EU Data Retention: Europe’s Top Court Rules 2006 Telecoms Data Retention Law Is Invalid
The European Court of Justice (ECJ), the top court in the European Union, has ruled that an EU-wide law that requires telecoms companies to store user-data for up to two years so it can be handed over to law enforcement authorities is invalid.
However, the ECJ has ruled the directive is invalid on right-to-privacy grounds — specifically flagging up a clash with two fundamental rights under the Charter of Fundamental Rights of the E.U.: “namely the fundamental right to respect for private life and the fundamental right to the protection of personal data”.
*****DATA RETENTION BREACHES ECHR AND DATA PROTECTION LAWS
The ruling boils down to a view that the directive is disproportionate. In a press release the ECJ notes that the directive “interferes in a particularly serious manner with the fundamental rights to respect for private life and to the protection of personal data”.
It also argues, in what could be couched as a post-Snowden observation, that the law is likely to generate a feeling that citizens’ private lives are “the subject of constant surveillance”.
“The Court is of the opinion that, by adopting the Data Retention Directive, the EU legislature has exceeded the limits imposed by compliance with the principle of proportionality,” it adds.
****DATA RETENTION IS NOT PROPORTIONAL
The ECJ takes particular issue with the generalised approach of the data retention law, noting that it covers “all individuals, all means of electronic communication and all traffic data without any differentiation, limitation or exception being made in the light of the objective of fighting against serious crime.”
***BULK DATA COLLECTION IS ILLEGAL
So, in other words, it’s the dragnet nature of the directive that’s causing a clash with EU citizens’ fundamental rights.

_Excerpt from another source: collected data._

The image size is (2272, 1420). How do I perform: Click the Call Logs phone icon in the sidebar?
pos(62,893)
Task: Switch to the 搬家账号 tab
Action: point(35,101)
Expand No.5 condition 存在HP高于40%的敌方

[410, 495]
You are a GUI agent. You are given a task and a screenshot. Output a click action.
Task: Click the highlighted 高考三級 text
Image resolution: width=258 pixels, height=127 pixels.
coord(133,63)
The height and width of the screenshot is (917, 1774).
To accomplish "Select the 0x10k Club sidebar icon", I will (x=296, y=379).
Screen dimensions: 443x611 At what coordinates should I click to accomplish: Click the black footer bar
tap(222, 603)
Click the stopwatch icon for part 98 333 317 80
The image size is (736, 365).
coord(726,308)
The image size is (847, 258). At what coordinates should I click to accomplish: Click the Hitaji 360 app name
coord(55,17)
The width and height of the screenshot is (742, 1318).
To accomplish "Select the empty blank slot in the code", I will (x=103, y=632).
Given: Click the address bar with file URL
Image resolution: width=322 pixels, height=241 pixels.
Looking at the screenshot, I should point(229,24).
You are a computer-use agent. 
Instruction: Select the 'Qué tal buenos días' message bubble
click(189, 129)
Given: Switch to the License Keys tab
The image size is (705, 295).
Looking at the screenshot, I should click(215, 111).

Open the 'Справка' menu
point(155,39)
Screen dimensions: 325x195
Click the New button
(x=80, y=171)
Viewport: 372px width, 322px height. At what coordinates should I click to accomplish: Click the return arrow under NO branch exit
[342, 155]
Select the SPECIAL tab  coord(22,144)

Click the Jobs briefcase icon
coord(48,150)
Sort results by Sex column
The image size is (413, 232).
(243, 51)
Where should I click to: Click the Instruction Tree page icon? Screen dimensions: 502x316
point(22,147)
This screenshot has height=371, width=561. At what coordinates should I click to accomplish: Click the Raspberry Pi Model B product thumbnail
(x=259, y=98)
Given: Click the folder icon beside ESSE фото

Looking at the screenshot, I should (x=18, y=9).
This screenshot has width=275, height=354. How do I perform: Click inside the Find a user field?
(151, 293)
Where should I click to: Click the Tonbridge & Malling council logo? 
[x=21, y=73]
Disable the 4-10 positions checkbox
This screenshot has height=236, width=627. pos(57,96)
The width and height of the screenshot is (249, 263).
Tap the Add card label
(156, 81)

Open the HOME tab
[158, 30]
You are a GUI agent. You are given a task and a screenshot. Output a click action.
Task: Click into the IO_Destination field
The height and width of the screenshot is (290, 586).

***DRAGNET SURVEILLANCE IS ILLEGAL
Another problem, in the ECJ’s view, is the directive’s failure to “lay down any objective criterion” to ensure that national authorities do not misuse their ability to access to citizens’ personal comms data for overreaching data-fishing expeditions. i.e. rather than specifically for…
…prevention, detection or criminal prosecutions concerning offences that, in view of the extent and seriousness of the interference with the fundamental rights in question, may be considered to be sufficiently serious to justify such an interference
The ECJ also flags up the directive’s failure to establish objective criteria for determining the length of the data retention period – which is set at a minimum of six months but can be as long as two years.
It is also unhappy at security measures covering the retained data, noting a lack of sufficient safeguards against the risk of abuse and unlawful access to the data. And also flagging up that the directive does not ensure the “irreversible destruction” of the data at the end of the retention period.
***DATA RETENTION LACKS SAFEGUARDS AGAINST STATE ABUSE; RIGHT TO DATA DELETION; SAFEGUARDS AGAINST UNLAWFUL ACCESS
Finally, the ECJ notes the problematic fact that the directive does not require the data be retained within the E.U., which thus introduces another compliance failure regarding the fundamental rights attached to personal data set out in the Charter:
Therefore, the directive does not fully ensure the control of compliance with the requirements of protection and security by an independent authority, as is, however, explicitly required by the Charter. Such a control, carried out on the basis of EU law, is an essential component of the protection of individuals with regard to the processing of personal data.
WHAT HAS THE EU SAID?
1. DRAGNET SURVEILLANCE IS ILLEGAL
2. BULK DATA COLLECTION IS ILLEGAL – you need a specific court order, detailing a specific crime. The “collect it all” NSA mentality is illegal.
3. DATA RETENTION MUST BE WITHIN EUROPE – no GCHQ bulk data collection being sent over to the NSA for analysis.
4. An Independent Body must authorise access to the data – not the police authorising access for itself. No “marking your own homework” that is illegal.
5. Data Retention breaches two fundamental rights – which are more serious than the “fight crime” justification given for dragnet surveillance. DRAGNET SURVEILLANCE IS ILLEGAL.
6. The Right to Deletion and safeguards are important. This is aimed at the UK police, who collected DNA of teenagers, driver checkpoints (no offence had been committed) and then refused to delete unlawfully collected DNA from their database.
YAY!! For EU Data Protection.
Big Data versus Privacy – the fight of the century.